Monday, May 21, 2012

Hard

This is hard.  I really need this outlet.  Being able to write things down like this is helpful.  However, the last thing I want to do is write something and have it be taken the wrong way.  Especially by my family.  That is why I have not posted more recently and why I am hesitant to post again.  I have never been more scared about doing anything (except maybe leaving on my mission) as I have been about starting this "project".

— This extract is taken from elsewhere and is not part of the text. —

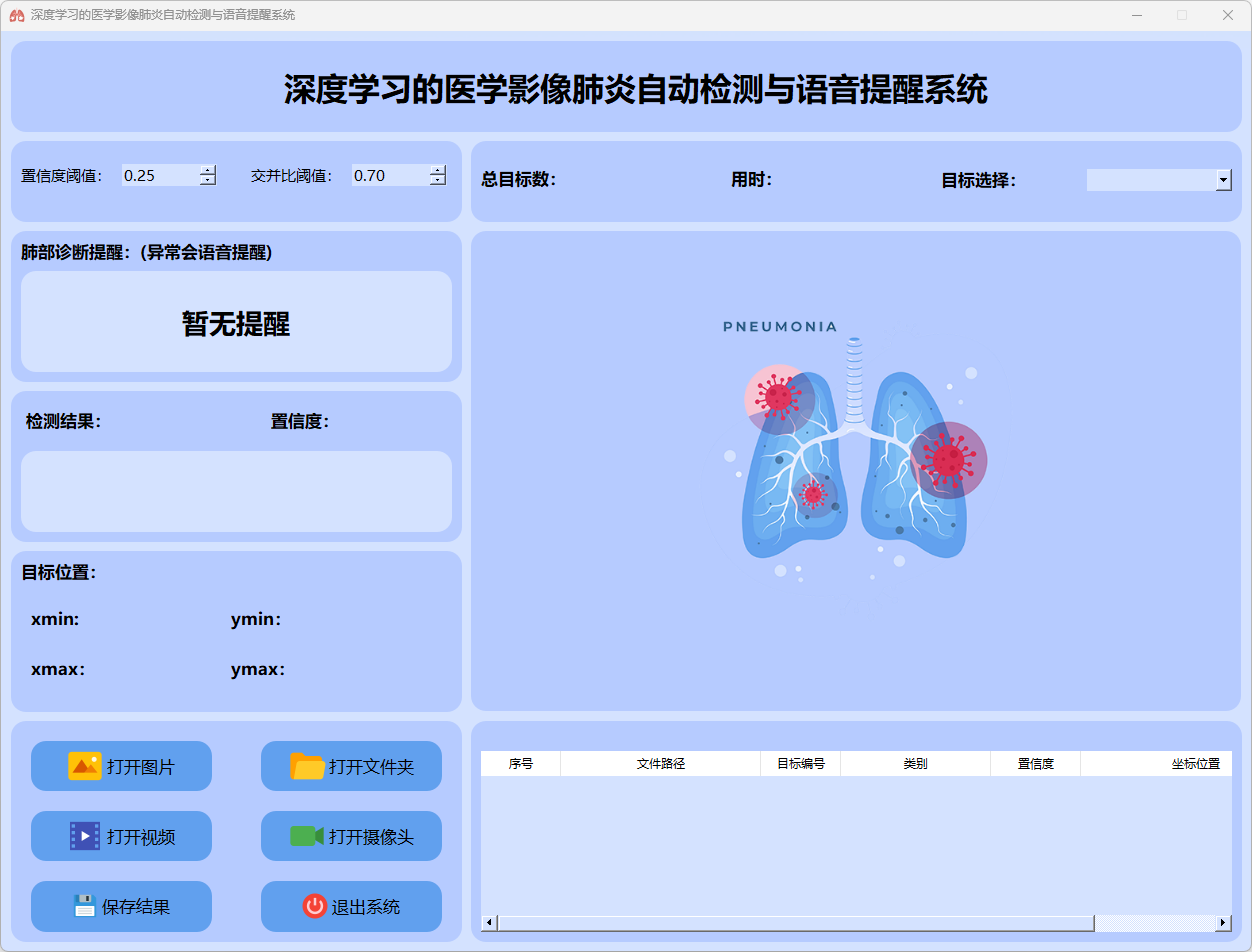Click the camera icon on 打开摄像头
Viewport: 1252px width, 952px height.
[x=307, y=836]
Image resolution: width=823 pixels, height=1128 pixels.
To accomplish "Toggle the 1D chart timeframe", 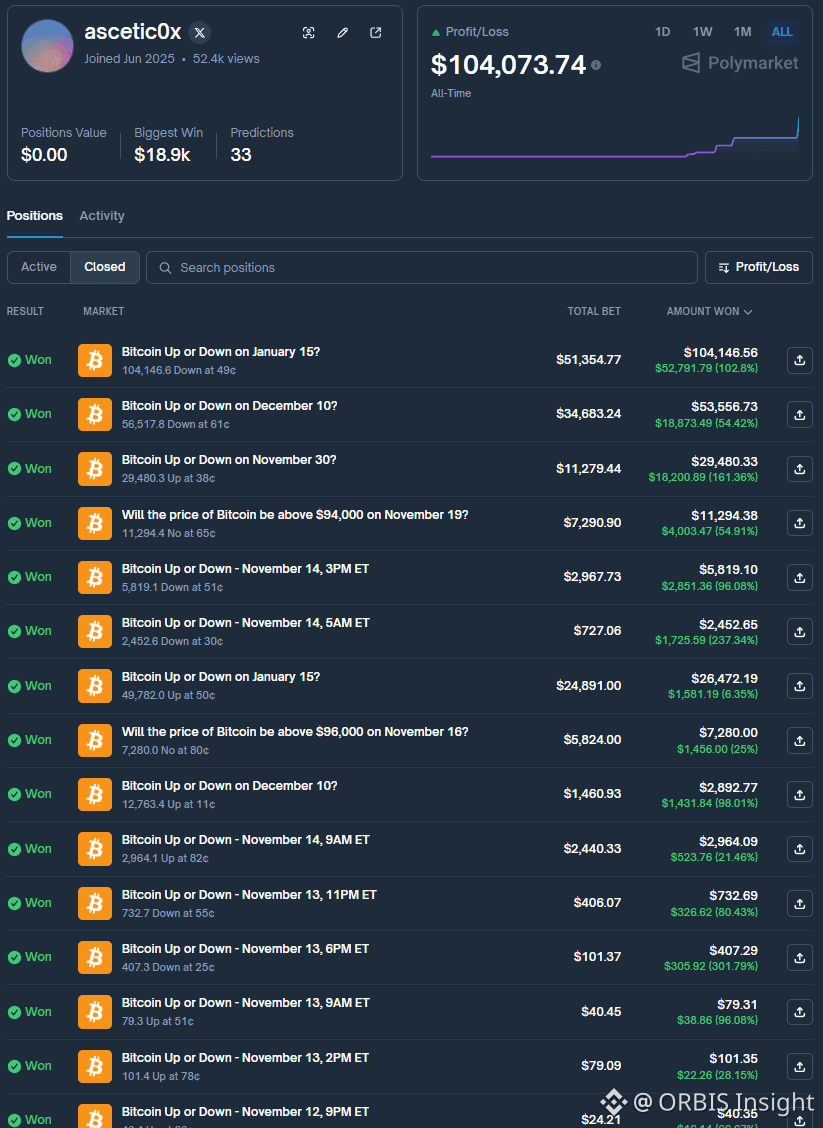I will click(x=662, y=31).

I need to set it straight, I guess.  I don't want to offend anyone.  Yet, at the same time, I don't want to feel like I can't express my feelings about things/feelings that are part of my past that still shape my future. Does that make sense?  I mean, I am entitled to FEEL a certain way.  Am I not?  It is how I react to those feelings that defines me, right?  I am trying to be mature about this.  This is NOT my "passive-aggressive" way of communicating. This is my way of helping myself get PAST a few things that seem to be holding me back.  That's all it is.  It is not my way of calling anyone out, it is not intended to be a negative regurgitation of all my woes, it is simply putting my feelings on "paper".

So, to any of my dear family and friends who may read this.  I love you.  I love you as big as the world.  Please, love me enough to try to understand what this is doing for me.  Love me enough to call me and talk to me about something you may disagree with, rather than be angry with me about it.  Love me enough to support me.  Thanks.